The technological breakthrough for the two came around in the initial days of SpringPeople.
“It was while building SpringPeople, I realised that business comes before technology. I was doing it all wrong. Instead of attempting to create a technological marvel that is not aligned to a business, I realised it was more important to work with businesses to create a product to solve their problems. This drove me to create an enterprise resource planning (ERP) solution, and SpringPeople still runs on it,” recollects Ravi.
Two’s company
Ravi and Peeush met at IIT-BHU, Varanasi. Ravi reminisces, “At IIT, often, while classes were in progress, I would be out flying remote-controlled planes. One of Peeush’s friends was quite fascinated by these planes. I became friends with him and he later introduced me to Peeush.” Over the years, their friendship grew stronger.
Peeush says one of the advantages of working together is having the opportunity to spend a lot of time with a close friend.
Today, SpringPeople has a team of more than 100 members.
It claims to be a zero debt company, and has been profitable since Day 1. “Early years saw 10x growth, which has now stabilised to 2x growth YoY,” Ravi says. He adds that his best memory is bagging a contract from Cisco after chasing them for seven to eight months. Even after eight years, Cisco continues to be their biggest client.
Ravi has mentored quite a few founders, educating them on sales, marketing and operations, and sustaining without running out of steam. “I can proudly say that to this day, I remain their bouncing board,” he adds.

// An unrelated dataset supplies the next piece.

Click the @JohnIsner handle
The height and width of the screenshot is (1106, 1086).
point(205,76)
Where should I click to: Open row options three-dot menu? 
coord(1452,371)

In his previous jobs, Peeush was involved in hiring and has mentored and trained people including sales reps, consultants, developers, project managers etc. At SpringPeople, he grooms managers.
Approaching SpringPeople
SpringPeople founders say their USP is end-to-end automated workflow, enterprise real-time reporting, Machine Learning-assisted assessment, and project feedback. The trainers are IT industry veterans with 10-20 years of experience, and many hold certifications from OEMs (MuleSoft, Elastic, EMC, etc) behind the technology.

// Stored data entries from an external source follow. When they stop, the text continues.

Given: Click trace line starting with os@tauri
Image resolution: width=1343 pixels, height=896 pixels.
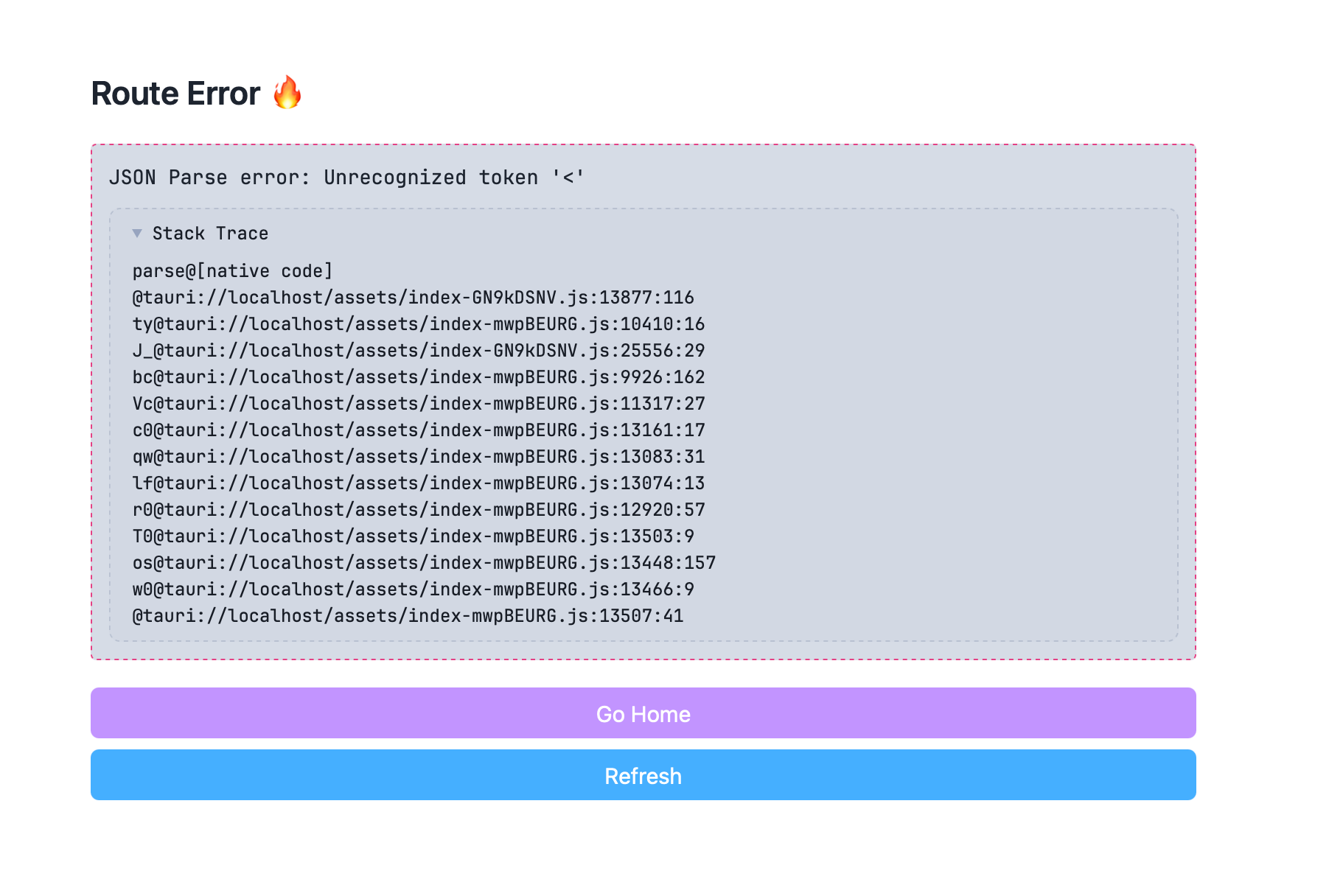Looking at the screenshot, I should pos(424,563).
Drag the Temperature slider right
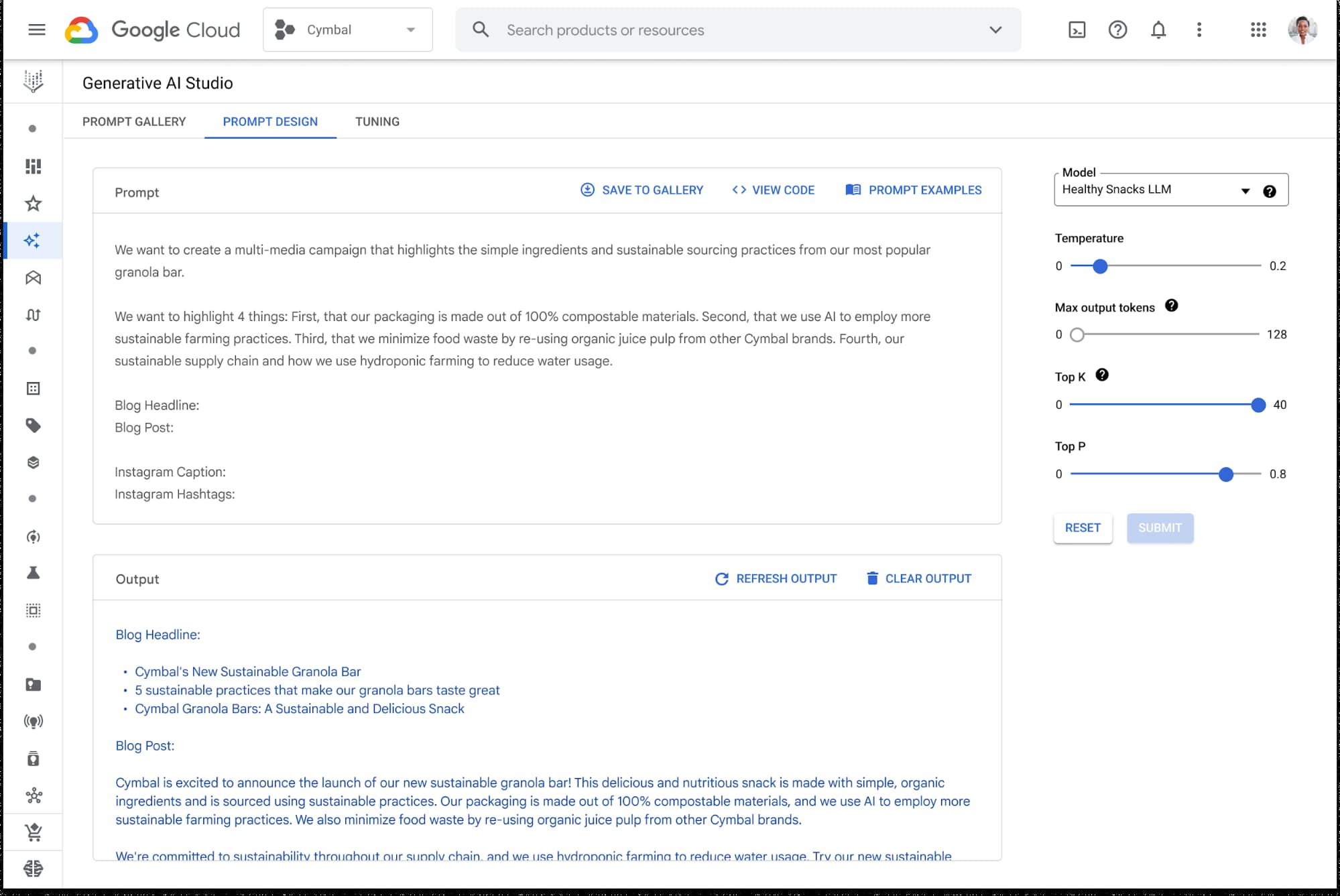1340x896 pixels. coord(1099,265)
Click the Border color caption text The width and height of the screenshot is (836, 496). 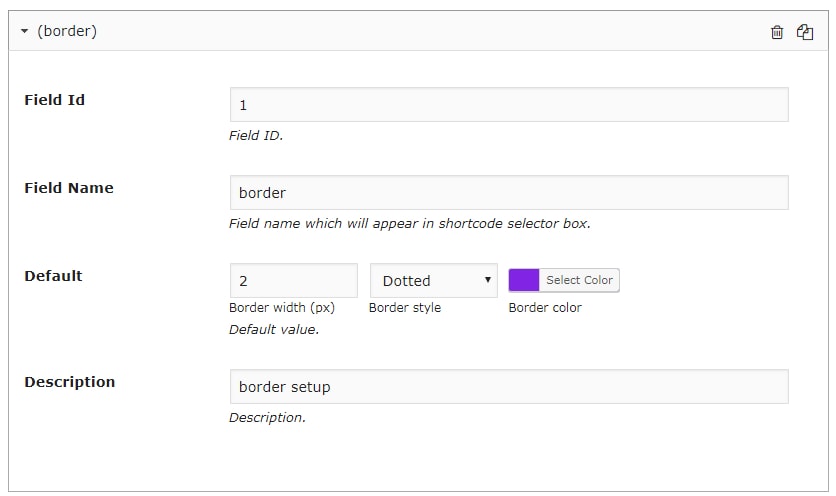(545, 308)
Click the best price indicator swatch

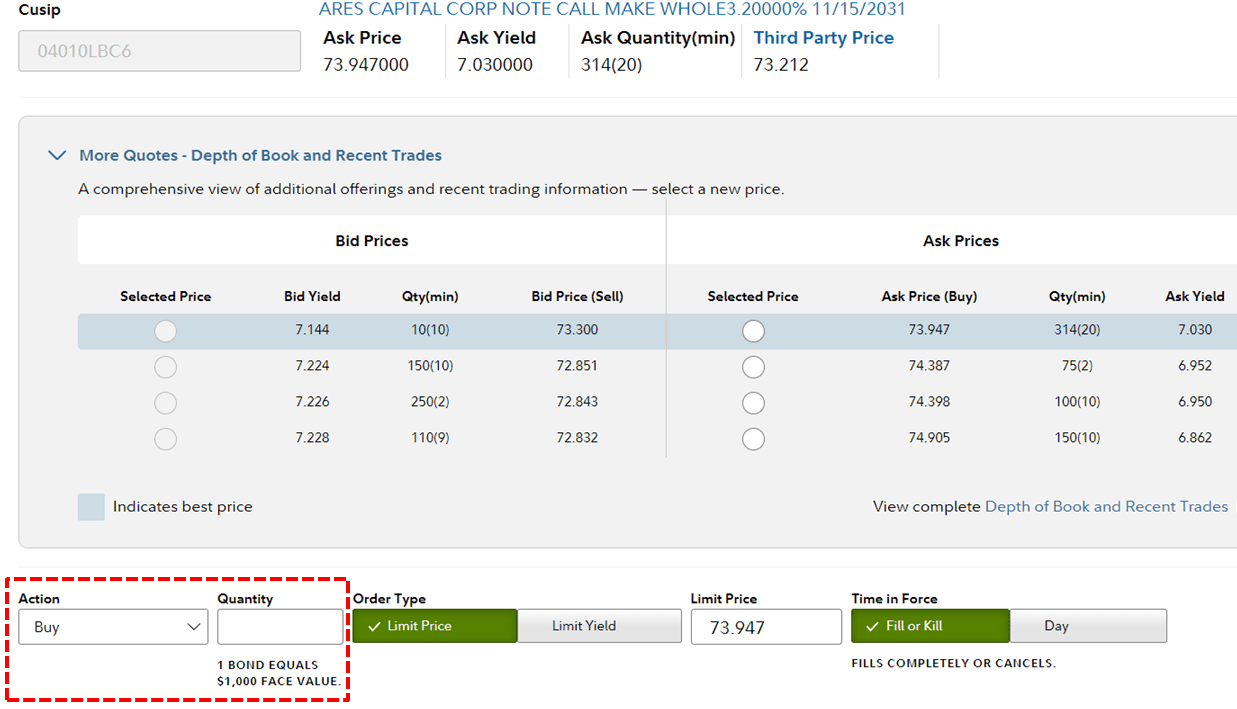tap(91, 507)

The company offers SLAs (Service Level Agreement) to its clients in order to gain their confidence, and to disrupt the trainer agent model, which provides only the trainers, without any other parameters like content, ownership of training, MMS etc.
SpringPeople was, in fact, able to convince Flipkart by offering an SLA that covered emerging products and quality. “We started small with most of our customers, including the likes of Flipkart, and once they experienced our delivery quality, we have been able to retain and grow business with them,” says Peeush.

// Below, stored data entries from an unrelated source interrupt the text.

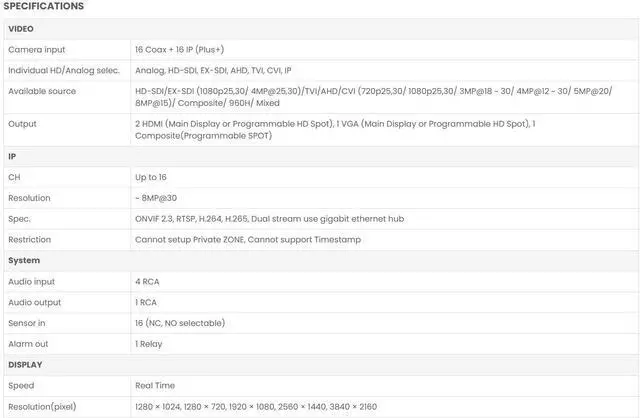The image size is (640, 418).
Task: Click the Audio output row label
Action: click(35, 302)
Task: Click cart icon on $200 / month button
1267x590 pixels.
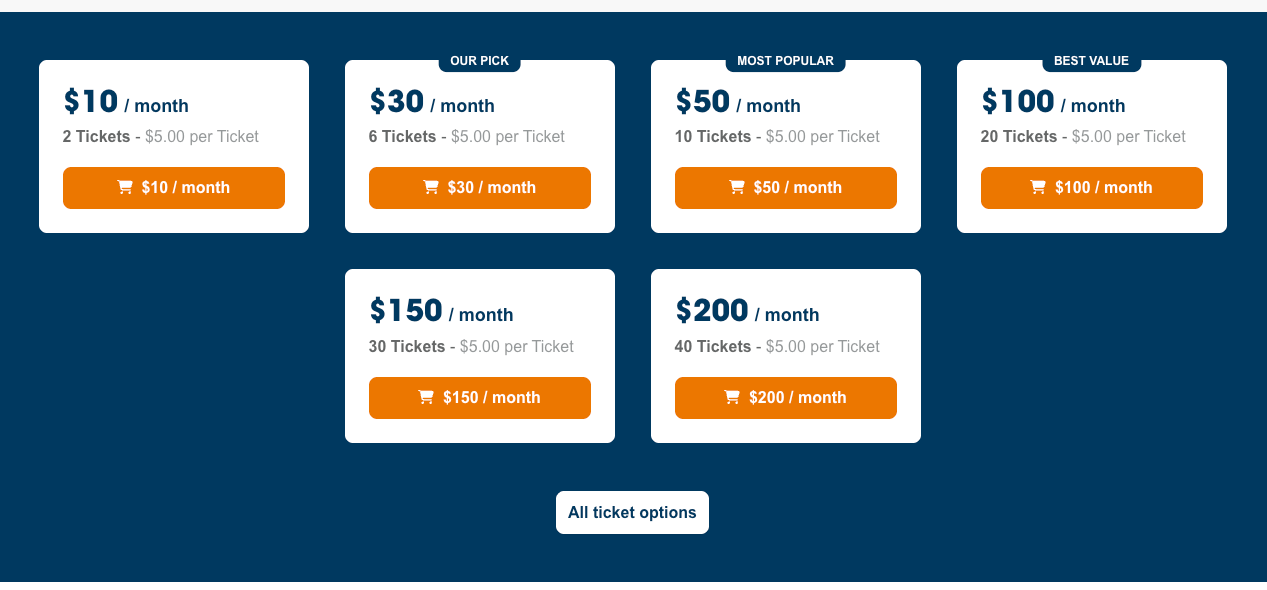Action: point(732,397)
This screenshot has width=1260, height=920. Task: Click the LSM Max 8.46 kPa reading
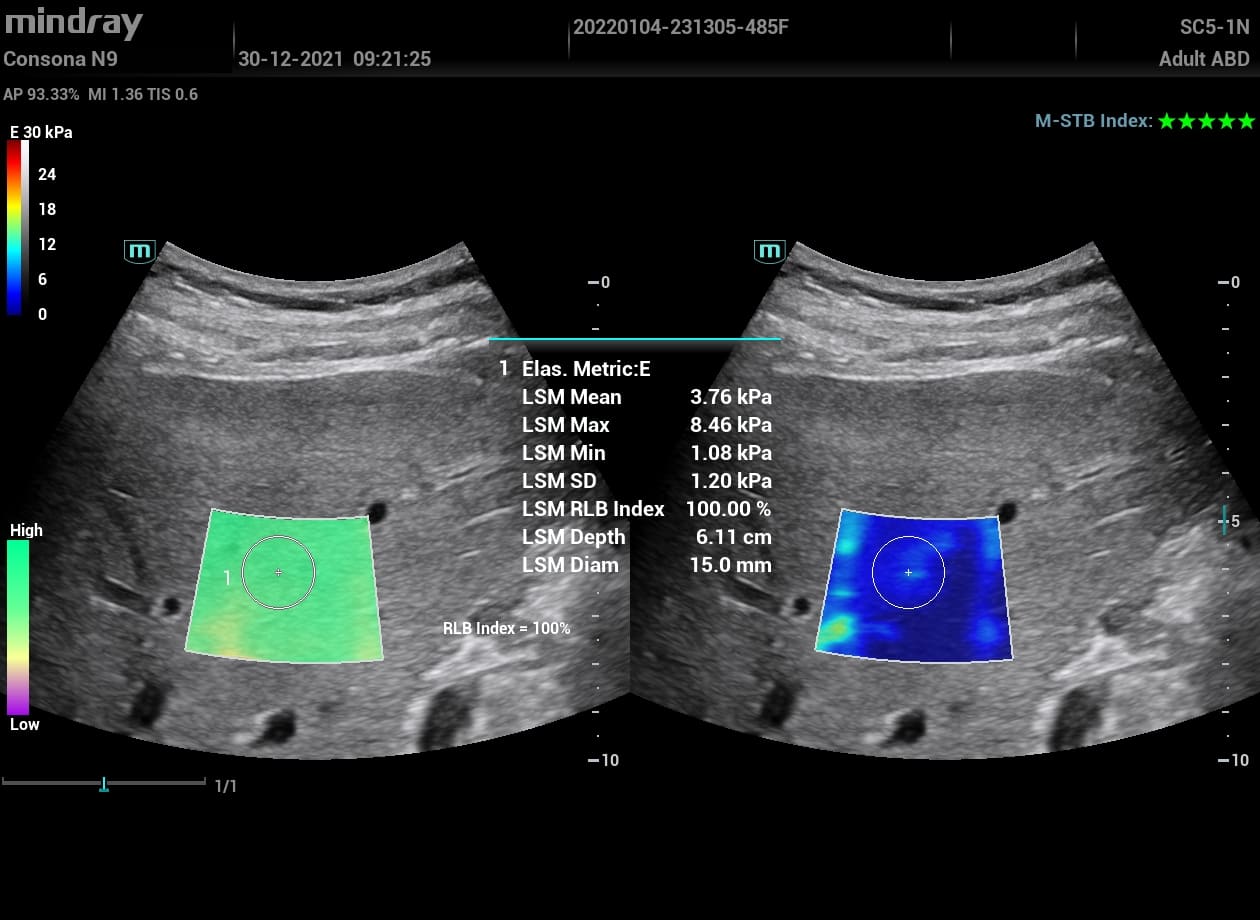coord(730,425)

Ravi says that SLA, which was not offered by any enterprise before, ensured participant satisfaction at all stages of the training. SpringPeople's competitors include Simplilearn, Edureka, PluralSight and global companies like Global knowledge, and Skills Matter, among others.
SpringPeople’s customer base includes companies ssuch as EMC, IBM, GE, HP, Intuit, Infosys, TCS, Wipro, Cognizant, Mindtree, and Accenture. Ecommerce biggies Flipkart, Goibibo, MakeMyTrip, and RedBus, startups like Zoomcar, and some companies in the hospitality, BFSI, telecom, manufacturing, automation etc, are also on its client list.